- **Required actions**
[1] Translate this sentence from the WebML meeting minutes into Spanish: "The Web & AI Interest Group is a forum to discuss ethical, societal, and technical implications of AI related technologies."
[2] Please duplicate the passage of the WebML meeting minutes starting at "Anssi: we'll start" and ending at "all new participants!".
[3] Pick up the WebML meeting minutes after their final line and continue them.

- **Excerpt**
WebML WG Teleconference – 4 December 2025

Meeting minutes

Repository: webmachinelearning/webnn

Anssi: we'll start by acknowledging our new participants who joined the WG:
… Simon Wijckmans from cside (Client side development Inc)
… Lynne Jiang, Ben Greenstein from Google
… Chris Needham from BBC
… JaEun Jemma Ku from University of Illinois
… Pavan Yanamadala, Siddharth Mangesh, Sharanya Chandrasekaran, Noormina Abuthahir from PayPal
… Dexter Yang from ByteDance
… Zoltan Kis as an Invited Expert
… on behalf of the entire group, welcome to all new participants!

F2F recap

Archived F2F agenda

Working Group minutes

Community Group minutes

Anssi: I was not planning to recap the official agenda, but summarize the progress made outside the official meeting
… some highlights for me were the following:
… - we were able to raise awareness of our groups' inference and agentic work via breakouts and horizontal groups with the broader W3C community
… - we presented WebML WG and CG work at the very popular AI Agents and The Web breakout

WebML WG/CG at AI Agents and The Web breakout

Anssi: - together with Reilly, we presented WebNN at the Security IG F2F meeting on Fri

https://github.com/w3c/securityig/blob/main/meetings/2025/2025-11-14_agenda.md

Anssi: - Mozilla revised its WebNN position to support and Tarek initiated implementation work, see #763

<gb> Issue 763 Request standards positions from Mozilla and WebKit (by reillyeon) [process]

Anssi: - WebKit reopened its WebNN standards position
… - Markus and the NVIDIA team extended their exploration into various WebNN implementation strategies and optimizations, discussed during the week on the hallway track
… given the broader implementer interest is now ramping up fast, I propose we use W3C's Slack #webmachinelearning for synchronous implementation related discussions across implementers and continue to use IRC for these bi-weekly meetings
… Slack has certain benefits over IRC for this type of long-running discussions, e.g. message persistence, so I think this separation of concerns works here
… Tarek already started discussions about his Rust implementation on Slack and Markus chimed in, thanks!

- ... please join the W3C Slack #webmachinelearning to exchange ideas across implementers interested in WebNN

How to join W3C Slack

MarkusT: I'm looking forward to Tarek's work

W3C Web & AI Interest Group launched

Anssi: The Web & AI Interest Group is a forum to discuss ethical, societal, and technical implications of AI related technologies. Ethical Principles for Web Machine Learning established as a joint deliverable.

W3C Web & AI Interest Group Charter
… I had an exchange with Fabien Gandon who co-chairs the IG
… unfortunately Fabien couldn't join us today, but I'm conveying his welcome and invite anyone interested in ethical, societal, and technical implications of AI related technologies to join the IG
… we will develop our Ethical Principles document together with this newly formed IG
… to join, please follow the link in the charter document

Dom: thanks for the intro, the way to think about the IG, a place for the broader picture, this WebML WG does excellent deep work on technical specifications
… IG looks primarily non-technical topics, higher-level considerations how the AI & Web ecosystems can evolve harmoniously

Anssi: what is the IG's work mode?

- **Data shown**
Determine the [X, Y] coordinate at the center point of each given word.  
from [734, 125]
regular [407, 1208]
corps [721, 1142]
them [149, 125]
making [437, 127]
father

- **Results for each task**
[1] El Web & AI Interest Group es un foro para debatir las implicaciones éticas, sociales y técnicas de las tecnologías relacionadas con la IA.

[2]
Anssi: we'll start by acknowledging our new participants who joined the WG:
… Simon Wijckmans from cside (Client side development Inc)
… Lynne Jiang, Ben Greenstein from Google
… Chris Needham from BBC
… JaEun Jemma Ku from University of Illinois
… Pavan Yanamadala, Siddharth Mangesh, Sharanya Chandrasekaran, Noormina Abuthahir from PayPal
… Dexter Yang from ByteDance
… Zoltan Kis as an Invited Expert
… on behalf of the entire group, welcome to all new participants!

[3]
Dom: GH-driven, some meetings planned

Anssi: is there flexibility in terms of non-normative deliverables the IG could work on?

Dom: yes, new non-normative deliverables would be welcome, the W3C team contact is working on a roadmap for the IG

Core operator set

Expand the expand operator to support blockwise broadcasting

Anssi: issue #903

<gb> Issue 903 Expand the expand operator to support blockwise broadcasting (by fdwr) [opset]

Anssi: this is one of the sub-issues spun off from the core op set meta issue

Dwayne: A) the preferred proposal is to:
… - move the blockwise broadcasting aspect into expand
… - leave the rest of the decomposition being the respective mul/div/sub/add for Q and DQ

expand()

Dwayne: B) the alternative considered:
… - extend resample with nearest neighbor to support multiple axes

resample()

Anssi: the preferred proposal is motivated by better conceptual alignment

Anssi: any questions or concerns with the preferred proposal?

Rob: need Reilly's input on Google's side
… will ping Reilly to provide feedback on this issue

Extend rank support

Anssi: issue #904

<gb> Issue 904 2D, or not 2D, that is the question (by fdwr) [opset]

Anssi: the more catchy name for this issue is "2D, or not 2D, that is the question" :-)
… Dwayne reports: "Multiple WebNN operators still have limited ranks which was historically done for backends that might be more limited"
… current backends have evolved since rank support was specified in WebNN
… limited ranks have caused issues in certain popular models
… Dwayne notes Whisper uses 1D conv and thus requires an extra reshape() step
… the issue contains a survey of the current operator rank support for CoreML, DML, LiteRT, ORT backends
… the proposal from Dwayne is to extend the rank support to match the intersection of the rank support of current backends
… the solution can take various API shapes
… Dwayne came up with the following options by studying other libraries:
… - A) Bake the axis count directly into the operator name
… - B) Use a single operator name, with an implicit axis count based on the input rank
… - C) Pass the reduction axis count separately from the input rank
… - D) Pass the explicit axes
… based on the pros/cons analysis option C or D is the most preferred

Anssi: we can reflect platform rank differences through MLOpSupportLimits
… any axis count 1-3 would be legal to WebNN if `axis count <= input rank`, see the table in the issue

Anssi: Dwayne suggests to avoid adding a zoo of new function names:
… foo1, foo2, foo3 etc.
… conv2d -> conv
… convTranspose2d -> convTranspose
… averagePool2d -> averagePool
… l2Pool2d -> l2Pool
… maxPool2d -> maxPool
… resample2d() -> resample

Dwayne: for each op, I can list IDL proposals to help readers

Anssi: does option C or D still allow AOT feature detection of ranks?
… a simple feature detection mechanism is to check for existence of a method on an object
… can we implement such a feature detection of supported ranks entirely with MLOpSupportLimits?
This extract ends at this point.